--- INFORMATION SUPPLIED ---
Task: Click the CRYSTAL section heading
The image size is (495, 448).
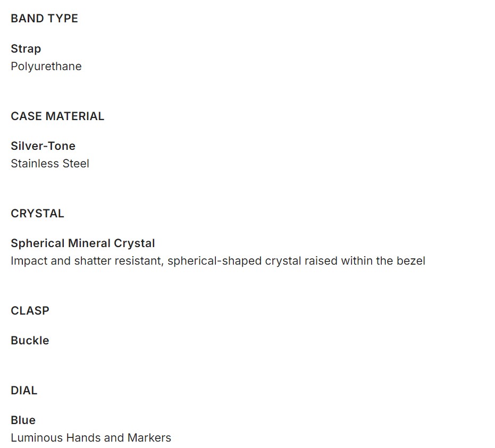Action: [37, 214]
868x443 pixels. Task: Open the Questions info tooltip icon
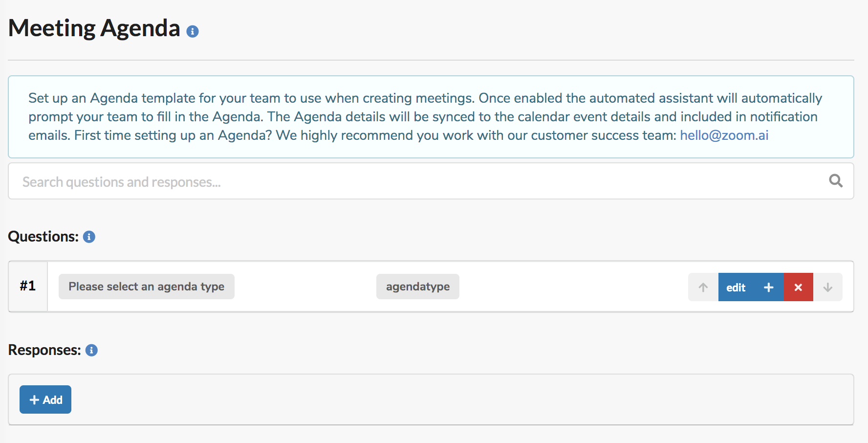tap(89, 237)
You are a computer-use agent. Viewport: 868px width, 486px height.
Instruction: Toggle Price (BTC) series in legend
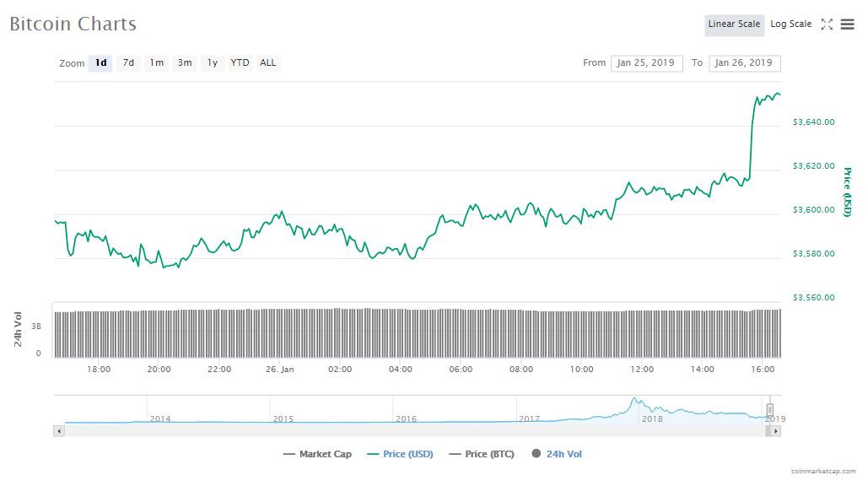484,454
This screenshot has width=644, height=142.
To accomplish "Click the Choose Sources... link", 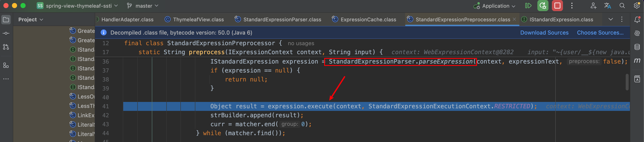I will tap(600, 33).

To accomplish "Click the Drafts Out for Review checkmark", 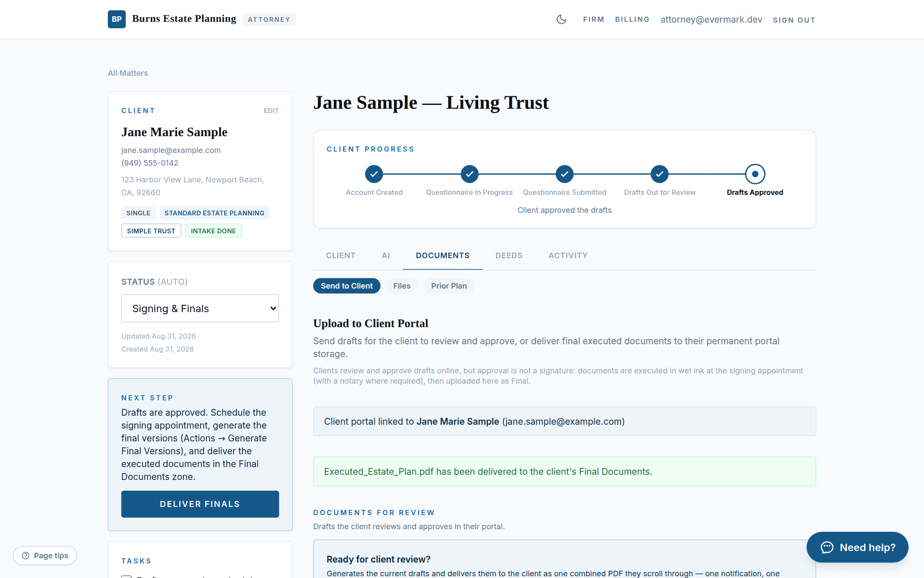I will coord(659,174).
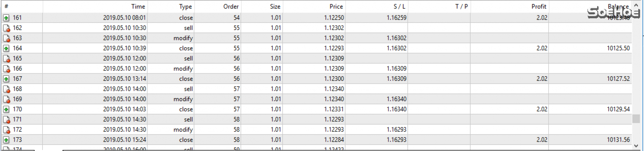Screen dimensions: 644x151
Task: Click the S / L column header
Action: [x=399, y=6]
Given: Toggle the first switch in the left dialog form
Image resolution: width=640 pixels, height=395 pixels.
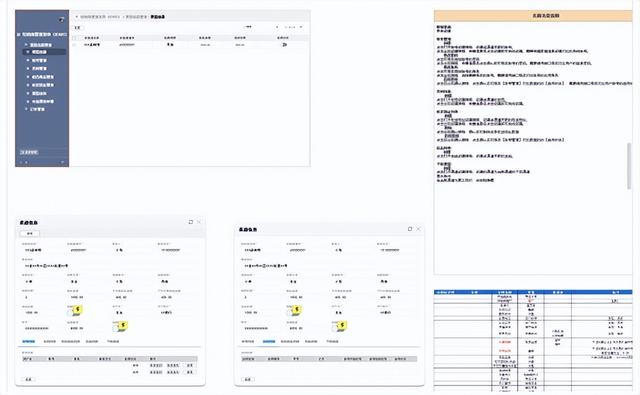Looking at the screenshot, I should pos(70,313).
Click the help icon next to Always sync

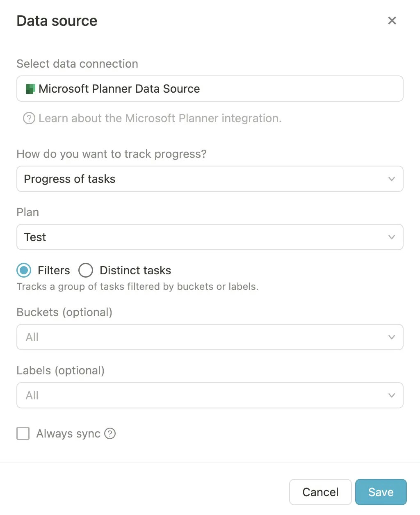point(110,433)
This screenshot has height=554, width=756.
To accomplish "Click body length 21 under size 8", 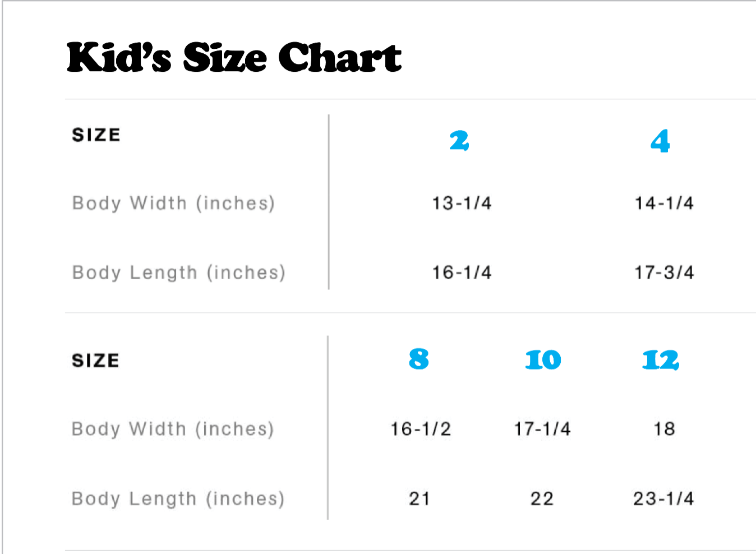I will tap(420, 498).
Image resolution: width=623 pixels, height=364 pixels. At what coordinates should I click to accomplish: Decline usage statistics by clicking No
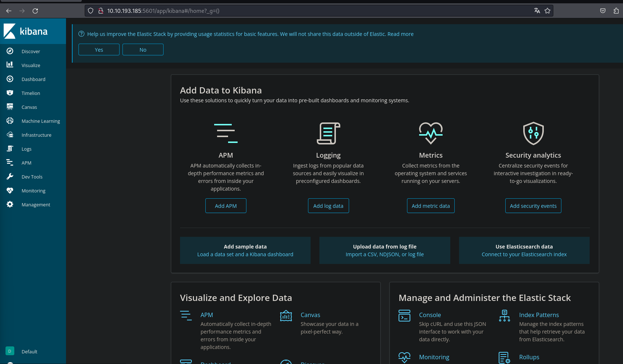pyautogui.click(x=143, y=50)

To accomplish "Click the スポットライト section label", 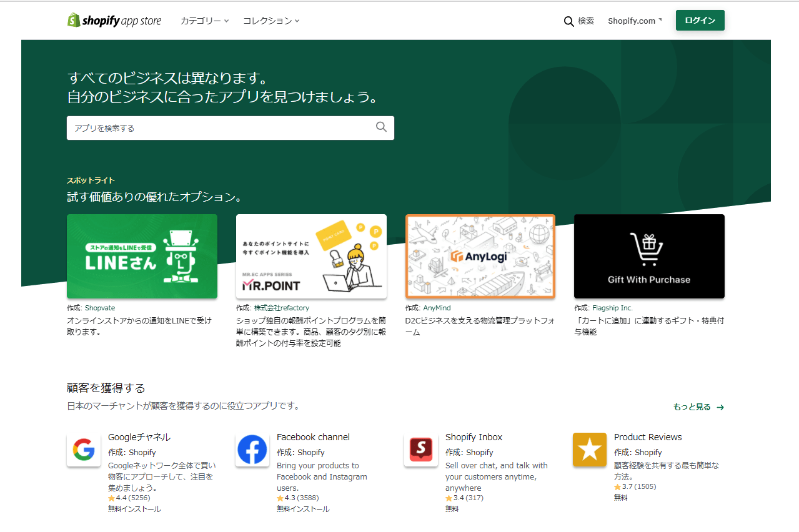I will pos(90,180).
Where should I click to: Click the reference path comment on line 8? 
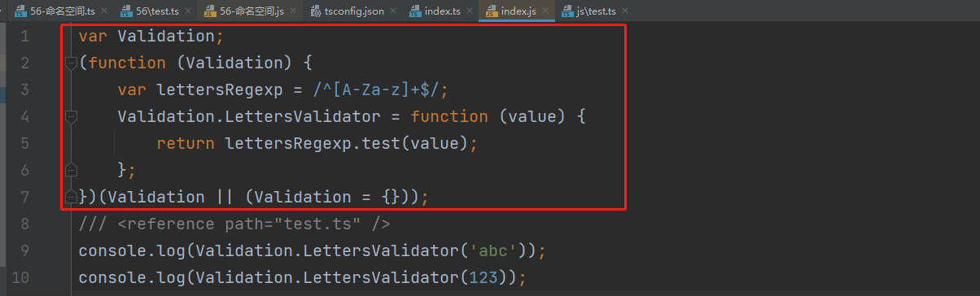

==

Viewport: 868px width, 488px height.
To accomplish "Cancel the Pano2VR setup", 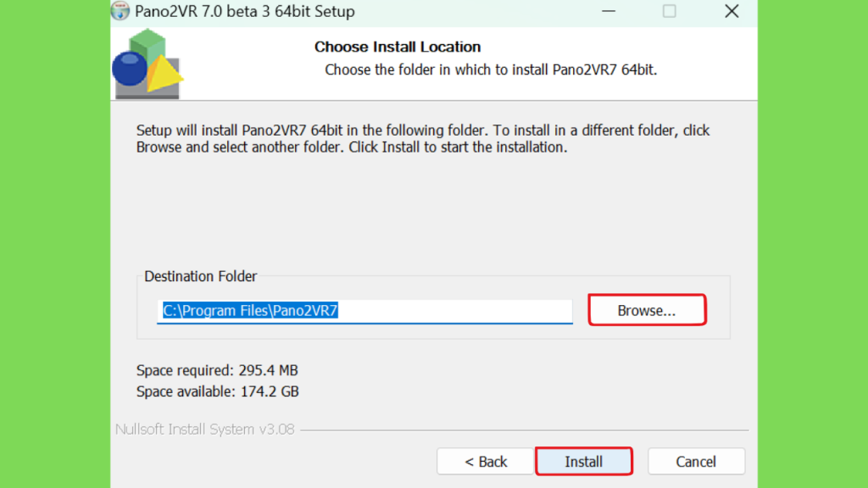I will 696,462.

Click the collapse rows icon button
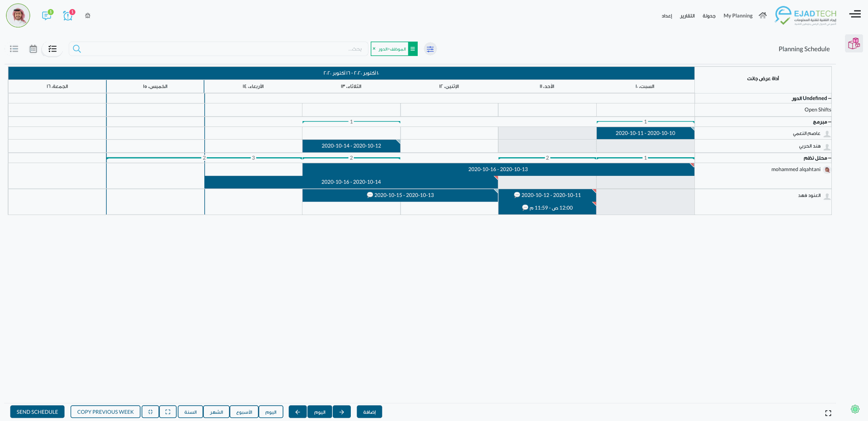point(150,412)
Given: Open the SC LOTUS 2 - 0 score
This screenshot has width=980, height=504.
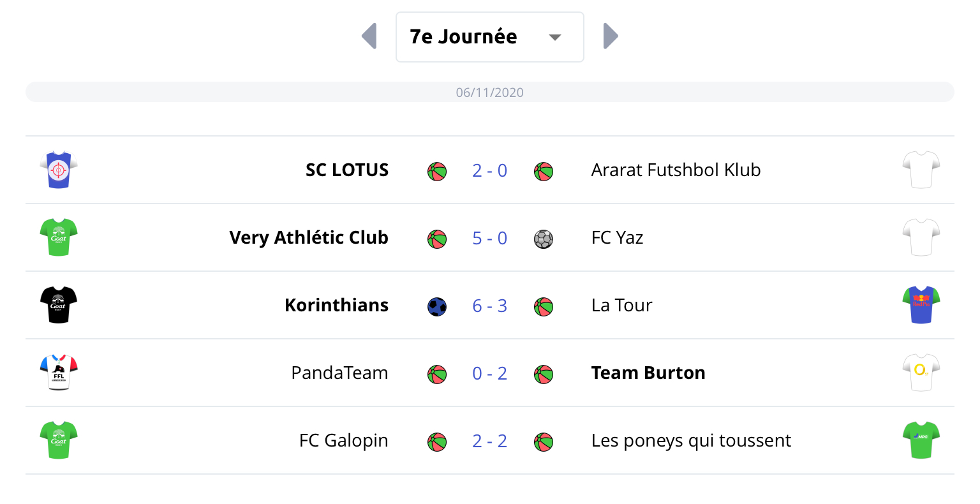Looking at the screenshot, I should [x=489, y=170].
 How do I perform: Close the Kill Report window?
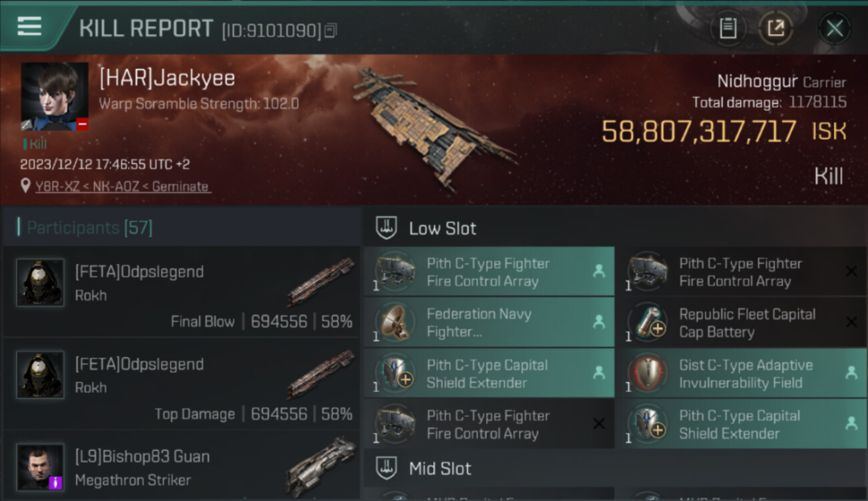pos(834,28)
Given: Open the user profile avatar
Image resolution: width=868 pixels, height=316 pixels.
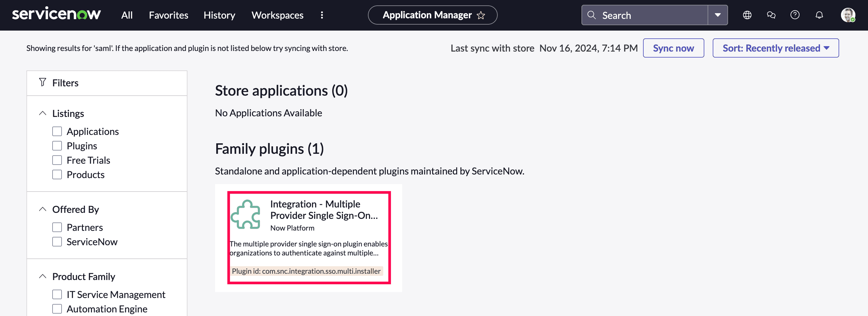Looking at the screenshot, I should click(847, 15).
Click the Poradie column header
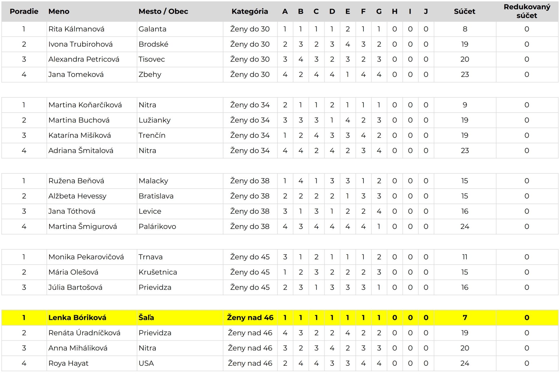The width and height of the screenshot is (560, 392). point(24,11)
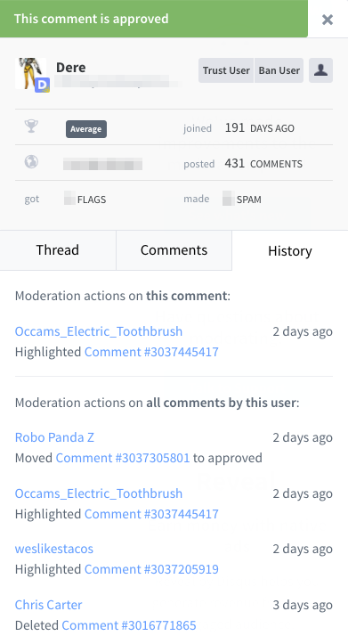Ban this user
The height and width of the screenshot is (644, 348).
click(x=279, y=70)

--- EXERCISE OBJECTIVE ---
Show a copy of each line from the data that includes the word "Given".

--- RESULT BELOW ---
Given: Toggle the first switch in the left dialog form
Given: Open the SC LOTUS 2 - 0 score
Given: Open the user profile avatar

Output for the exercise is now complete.